Речь, конечно, пойдет о знаменитой сессии ВАСХНИЛ 1948 г., после которой Лысенко, по выражению другого корифея все той же притащенной советской биологии О.Б. Лепешинской, стал «Сталиным биологической науки». А что означает сей титул, думаю, объяснять не надо.
Сюжет этот стоит более предметного рассказа.
Партия рассуждала просто: победу в войне добыл простой русский солдат, он победил самую развитую во всех отношениях страну буржуазного Запада, а потому нам незачем завистливо пялиться на их ухоженные чистые города, восторгаться их фильмами, зачитываться их романами. У нас все это есть свое, причем много лучше. Поэтому интеллигентов, которые могут взмутить наше уверенное спокойствие, надо поставить на место, а низкопоклонцев и безродных космополитов лучше всего изолировать от народа.

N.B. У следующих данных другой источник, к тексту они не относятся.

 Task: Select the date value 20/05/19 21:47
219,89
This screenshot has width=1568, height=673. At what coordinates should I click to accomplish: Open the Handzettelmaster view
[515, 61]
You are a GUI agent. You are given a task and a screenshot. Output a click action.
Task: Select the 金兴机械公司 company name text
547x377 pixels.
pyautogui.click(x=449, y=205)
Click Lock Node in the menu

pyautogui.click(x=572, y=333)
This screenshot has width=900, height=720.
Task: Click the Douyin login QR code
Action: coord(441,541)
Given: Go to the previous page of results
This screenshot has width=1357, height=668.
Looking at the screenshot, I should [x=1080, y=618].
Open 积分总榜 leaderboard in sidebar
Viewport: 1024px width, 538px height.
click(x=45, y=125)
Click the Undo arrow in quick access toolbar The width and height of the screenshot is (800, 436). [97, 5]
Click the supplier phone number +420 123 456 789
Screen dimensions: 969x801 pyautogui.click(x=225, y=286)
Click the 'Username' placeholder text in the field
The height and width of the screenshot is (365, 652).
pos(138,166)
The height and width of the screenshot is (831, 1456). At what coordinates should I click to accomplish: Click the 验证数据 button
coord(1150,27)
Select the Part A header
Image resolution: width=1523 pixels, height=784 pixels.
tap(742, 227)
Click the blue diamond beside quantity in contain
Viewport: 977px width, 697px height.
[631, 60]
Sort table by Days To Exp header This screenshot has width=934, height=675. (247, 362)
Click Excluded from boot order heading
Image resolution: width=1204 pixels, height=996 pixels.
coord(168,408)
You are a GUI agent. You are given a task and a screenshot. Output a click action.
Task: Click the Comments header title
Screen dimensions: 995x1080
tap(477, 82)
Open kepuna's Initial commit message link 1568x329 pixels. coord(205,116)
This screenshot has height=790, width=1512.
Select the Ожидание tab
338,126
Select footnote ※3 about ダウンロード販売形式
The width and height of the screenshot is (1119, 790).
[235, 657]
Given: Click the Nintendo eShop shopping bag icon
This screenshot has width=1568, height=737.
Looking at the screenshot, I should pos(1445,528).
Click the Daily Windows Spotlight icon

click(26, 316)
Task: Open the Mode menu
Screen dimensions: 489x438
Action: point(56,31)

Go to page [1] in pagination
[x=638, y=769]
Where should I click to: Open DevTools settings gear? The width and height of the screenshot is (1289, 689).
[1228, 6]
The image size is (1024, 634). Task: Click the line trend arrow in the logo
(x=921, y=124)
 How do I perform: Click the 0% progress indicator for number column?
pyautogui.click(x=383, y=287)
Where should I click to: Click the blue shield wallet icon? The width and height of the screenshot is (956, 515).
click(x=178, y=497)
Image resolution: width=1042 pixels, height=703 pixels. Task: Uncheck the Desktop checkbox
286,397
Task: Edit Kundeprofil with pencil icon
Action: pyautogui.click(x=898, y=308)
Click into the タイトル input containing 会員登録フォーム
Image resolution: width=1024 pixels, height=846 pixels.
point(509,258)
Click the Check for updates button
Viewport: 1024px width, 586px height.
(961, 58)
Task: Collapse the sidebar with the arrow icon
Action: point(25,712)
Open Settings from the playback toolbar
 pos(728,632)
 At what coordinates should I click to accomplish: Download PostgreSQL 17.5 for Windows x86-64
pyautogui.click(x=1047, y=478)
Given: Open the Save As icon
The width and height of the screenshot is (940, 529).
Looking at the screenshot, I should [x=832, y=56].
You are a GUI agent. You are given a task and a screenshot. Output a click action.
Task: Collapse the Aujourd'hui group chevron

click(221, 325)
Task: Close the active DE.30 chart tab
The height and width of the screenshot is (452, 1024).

Начали с литературы. Известное постановление ЦК ВКП(б) о журналах «Звезда» и «Ленинград» ударило по наиболее любимым писателям: А.А. Ахматовой и М.М. Зощенко. В 1947 г. проходит уже упоминавшаяся нами философская дискуссия, рассылается закрытое письмо ЦК по делу Клюевой и Роскина, разворачивается травля «космополитов», начинают действовать «суды чести». В этих условиях, как справедливо отметил историк В.Д. Есаков, «Лысенко и его сторонникам удалось привлечь на свою сторону центральную печать» [439].
[432] Там же.
[433]
[434]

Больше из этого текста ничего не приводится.